On Tuesday, May 28th, a tanker truck hauling butane was traveling towards Provo Canyon on route 189. The truck drove past the Charleston turnoff and missed the upcoming corner due to high speeds. The truck then crashed into Deer Creek Reservoir. No one was injured in the crash, but crews immediately went to work to get the truck out of the lake and cleanup the water.
Now, about a week later crews are getting closer to wrapping up the cleanup project. Wasatch County Health Department Public Information Officer Chris Smoot says there was a minor amount of butane detected in the area, but the majority of the cleanup has been focused on diesel fuel that spilled into the reservoir. Cleanup crews were able to contain the spill to a small area near the crash. Officials are asking recreationalists to avoid the area.
“That area has been greatly reduced," Smoot said. "There’re actually still the barriers in the water around where the wreck was that still containing some of the fuel as cleanup continues. So that's the area that we’d like people to avoid, but the rest of the reservoir is just fine.”
Smoot says that it appears that cleanup has gone very well.
“We have taken some samples," Smoot explained. "We haven't gotten the results back yet from the samples we took on Friday, but just visual inspections it seems like most of the fuel has been reduced or eliminated, cleaned up from the area. So, there's no real visible sheen from diesel fuel. Ultimately, we won't know until we get the test results back on the water samples, but it seems like cleanup has gone really well.”

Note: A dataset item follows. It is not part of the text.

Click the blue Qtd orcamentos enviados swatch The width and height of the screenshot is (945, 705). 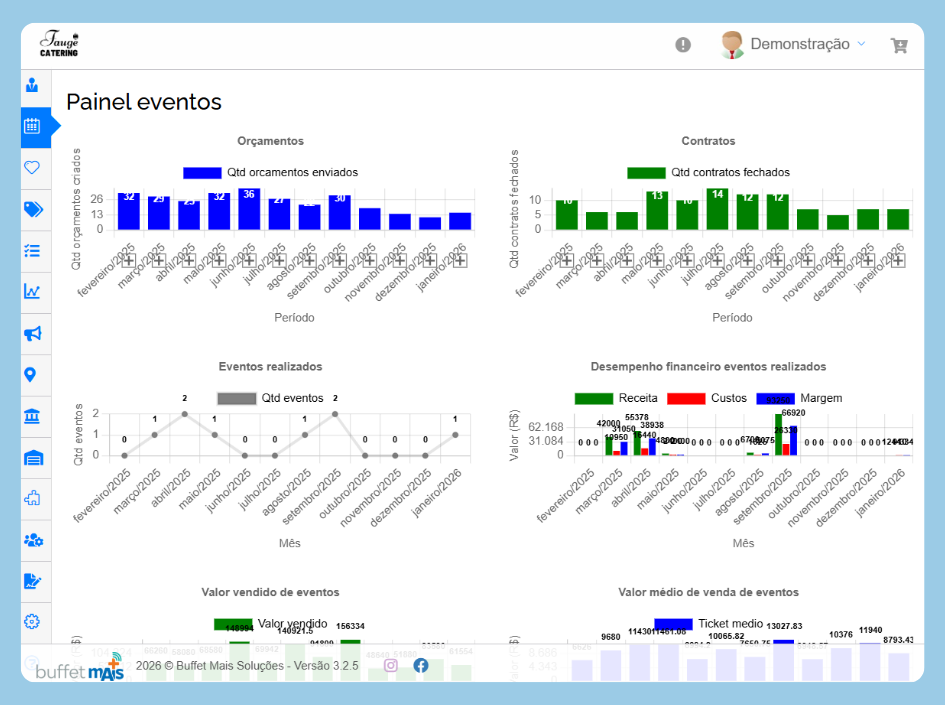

Smoot explains how the barrier prevented the nearly 200 gallons of diesel fuel from dissipating into the rest of the lake.
“Typically, the diesel fuel will float on the surface which is a benefit for cleaning up," Smoot continued. "It will eventually dissolve into the water, the part that doesn't evaporate off, but that takes some time. In order to clean this up they put up a barrier called the curtain boom which goes down into the water. I'm not sure the size of these booms—if they go down two feet, three feet I'm not sure—but those contain the fuel from drifting out to the rest of the reservoir. Then they have an absorbent boom, which is made up of an absorbent material kind of like cotton and other absorbent materials that soaks up the fuel. They're using both of those types of barriers in the area. The curtain to contain it so it doesn't spread further and then the absorbent to soak it up.”
The health department expressed their appreciation for support as they finish the cleanup.
“Appreciate everyone’s patience in working with us," Smoot said. "We're hoping to get this cleaned up as soon as possible. The company that was hired to do the cleanup seems to be doing a good job. We're making sure that we get all this fuel down to non-detectable levels.”